■ PROBLEM DESCRIPTION: The line containing "Given: Click first Transient Key byte E3" marks the end: output every line of the data up to it, and that line too, exactly as written.

■ Saved entries:
########################################
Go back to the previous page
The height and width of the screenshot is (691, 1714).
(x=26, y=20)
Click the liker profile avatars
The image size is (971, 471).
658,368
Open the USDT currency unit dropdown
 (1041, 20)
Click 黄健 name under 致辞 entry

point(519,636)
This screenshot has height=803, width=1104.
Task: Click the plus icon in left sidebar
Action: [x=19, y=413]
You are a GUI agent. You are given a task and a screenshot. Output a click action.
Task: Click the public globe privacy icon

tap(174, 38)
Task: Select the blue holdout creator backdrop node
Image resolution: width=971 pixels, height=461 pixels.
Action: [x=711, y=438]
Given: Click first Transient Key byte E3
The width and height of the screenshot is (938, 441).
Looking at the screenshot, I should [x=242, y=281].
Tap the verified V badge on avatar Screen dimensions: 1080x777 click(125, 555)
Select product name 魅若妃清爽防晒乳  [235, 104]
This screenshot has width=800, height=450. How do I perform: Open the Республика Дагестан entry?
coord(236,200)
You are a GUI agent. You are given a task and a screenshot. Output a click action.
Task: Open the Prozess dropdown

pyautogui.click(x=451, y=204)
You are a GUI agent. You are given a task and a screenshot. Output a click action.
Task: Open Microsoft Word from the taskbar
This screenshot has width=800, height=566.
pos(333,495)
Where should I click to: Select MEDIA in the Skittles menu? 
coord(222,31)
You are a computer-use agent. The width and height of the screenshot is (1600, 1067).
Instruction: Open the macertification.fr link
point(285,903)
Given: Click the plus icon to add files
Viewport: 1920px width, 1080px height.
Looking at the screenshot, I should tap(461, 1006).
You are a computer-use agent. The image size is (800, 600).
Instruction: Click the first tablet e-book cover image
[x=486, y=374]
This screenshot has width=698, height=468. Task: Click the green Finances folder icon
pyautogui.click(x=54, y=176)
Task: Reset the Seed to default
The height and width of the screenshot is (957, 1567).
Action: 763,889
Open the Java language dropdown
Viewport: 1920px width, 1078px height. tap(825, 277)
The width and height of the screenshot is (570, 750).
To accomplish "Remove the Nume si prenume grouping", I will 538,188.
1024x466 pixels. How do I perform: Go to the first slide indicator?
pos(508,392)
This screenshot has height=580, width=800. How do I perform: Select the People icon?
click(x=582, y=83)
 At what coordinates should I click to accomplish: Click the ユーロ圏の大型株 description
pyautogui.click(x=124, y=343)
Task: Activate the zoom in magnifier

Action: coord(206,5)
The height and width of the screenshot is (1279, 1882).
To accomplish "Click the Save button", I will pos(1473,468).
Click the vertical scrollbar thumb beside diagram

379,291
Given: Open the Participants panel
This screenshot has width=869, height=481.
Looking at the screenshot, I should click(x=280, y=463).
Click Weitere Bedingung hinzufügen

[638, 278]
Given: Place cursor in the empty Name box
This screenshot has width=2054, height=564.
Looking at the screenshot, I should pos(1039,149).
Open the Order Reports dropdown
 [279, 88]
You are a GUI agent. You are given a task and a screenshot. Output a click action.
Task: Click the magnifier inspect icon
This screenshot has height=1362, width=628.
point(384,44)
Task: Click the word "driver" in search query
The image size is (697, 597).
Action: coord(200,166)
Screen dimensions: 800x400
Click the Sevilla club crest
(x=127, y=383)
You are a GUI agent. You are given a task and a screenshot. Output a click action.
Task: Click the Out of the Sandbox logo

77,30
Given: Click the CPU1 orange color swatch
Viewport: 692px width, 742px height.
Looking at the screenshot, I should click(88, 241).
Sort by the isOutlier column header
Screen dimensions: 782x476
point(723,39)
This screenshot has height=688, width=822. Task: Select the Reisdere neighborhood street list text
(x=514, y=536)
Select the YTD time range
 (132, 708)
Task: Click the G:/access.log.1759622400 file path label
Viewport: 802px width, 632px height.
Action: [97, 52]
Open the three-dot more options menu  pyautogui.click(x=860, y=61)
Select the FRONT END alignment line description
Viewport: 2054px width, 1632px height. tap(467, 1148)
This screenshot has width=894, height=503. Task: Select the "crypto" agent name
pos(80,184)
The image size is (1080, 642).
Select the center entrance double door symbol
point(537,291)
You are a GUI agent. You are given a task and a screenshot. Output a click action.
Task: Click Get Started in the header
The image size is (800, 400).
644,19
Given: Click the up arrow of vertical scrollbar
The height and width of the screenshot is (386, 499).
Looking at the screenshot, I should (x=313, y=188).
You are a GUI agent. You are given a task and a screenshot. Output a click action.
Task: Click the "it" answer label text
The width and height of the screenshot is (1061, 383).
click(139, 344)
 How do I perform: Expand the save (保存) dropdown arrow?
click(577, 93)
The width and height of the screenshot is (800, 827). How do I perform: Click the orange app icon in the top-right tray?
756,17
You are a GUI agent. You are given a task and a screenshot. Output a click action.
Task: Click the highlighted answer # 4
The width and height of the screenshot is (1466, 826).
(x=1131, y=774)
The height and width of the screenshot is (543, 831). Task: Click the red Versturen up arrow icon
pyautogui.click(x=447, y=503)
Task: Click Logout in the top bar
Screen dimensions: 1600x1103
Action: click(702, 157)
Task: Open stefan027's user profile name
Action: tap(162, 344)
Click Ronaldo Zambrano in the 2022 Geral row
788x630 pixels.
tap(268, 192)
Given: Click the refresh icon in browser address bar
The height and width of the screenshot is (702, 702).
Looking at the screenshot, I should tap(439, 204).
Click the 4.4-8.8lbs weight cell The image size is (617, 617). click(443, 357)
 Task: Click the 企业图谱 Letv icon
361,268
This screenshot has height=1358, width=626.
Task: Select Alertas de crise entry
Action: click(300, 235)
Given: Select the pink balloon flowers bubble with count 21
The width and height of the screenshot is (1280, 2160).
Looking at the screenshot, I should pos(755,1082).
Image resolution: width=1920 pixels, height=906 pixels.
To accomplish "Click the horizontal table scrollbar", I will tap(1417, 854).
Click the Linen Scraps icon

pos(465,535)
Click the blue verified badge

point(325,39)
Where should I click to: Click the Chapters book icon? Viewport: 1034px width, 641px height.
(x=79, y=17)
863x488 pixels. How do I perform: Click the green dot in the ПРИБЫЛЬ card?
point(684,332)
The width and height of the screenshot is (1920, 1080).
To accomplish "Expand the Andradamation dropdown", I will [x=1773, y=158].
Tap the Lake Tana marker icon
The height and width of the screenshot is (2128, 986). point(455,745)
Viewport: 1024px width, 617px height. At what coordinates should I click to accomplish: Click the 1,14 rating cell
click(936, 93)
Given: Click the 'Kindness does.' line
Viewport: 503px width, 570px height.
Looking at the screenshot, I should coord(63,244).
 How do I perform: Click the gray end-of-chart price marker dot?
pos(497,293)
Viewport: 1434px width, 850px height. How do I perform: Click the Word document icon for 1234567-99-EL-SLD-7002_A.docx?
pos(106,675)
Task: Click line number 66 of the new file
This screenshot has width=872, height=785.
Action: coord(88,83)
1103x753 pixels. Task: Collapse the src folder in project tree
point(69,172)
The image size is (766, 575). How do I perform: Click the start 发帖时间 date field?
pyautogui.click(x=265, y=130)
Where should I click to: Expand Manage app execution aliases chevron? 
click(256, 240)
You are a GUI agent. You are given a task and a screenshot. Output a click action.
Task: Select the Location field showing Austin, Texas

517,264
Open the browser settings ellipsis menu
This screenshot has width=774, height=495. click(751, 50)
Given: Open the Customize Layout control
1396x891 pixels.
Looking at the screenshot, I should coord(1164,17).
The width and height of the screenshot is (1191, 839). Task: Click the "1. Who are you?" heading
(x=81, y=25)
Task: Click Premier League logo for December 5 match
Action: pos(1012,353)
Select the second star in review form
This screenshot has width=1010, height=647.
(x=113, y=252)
########################################
■ OUTPUT BELOW:
Go back to the previous page
The height and width of the screenshot is (691, 1714).
(x=26, y=20)
Click the liker profile avatars
The image size is (971, 471).
658,368
Open the USDT currency unit dropdown
 (1041, 20)
Click 黄健 name under 致辞 entry

point(519,636)
This screenshot has height=803, width=1104.
Task: Click the plus icon in left sidebar
Action: [x=19, y=413]
You are a GUI agent. You are given a task and a screenshot. Output a click action.
Task: Click the public globe privacy icon

tap(174, 38)
Task: Select the blue holdout creator backdrop node
Image resolution: width=971 pixels, height=461 pixels.
Action: [x=711, y=438]
Given: Click first Transient Key byte E3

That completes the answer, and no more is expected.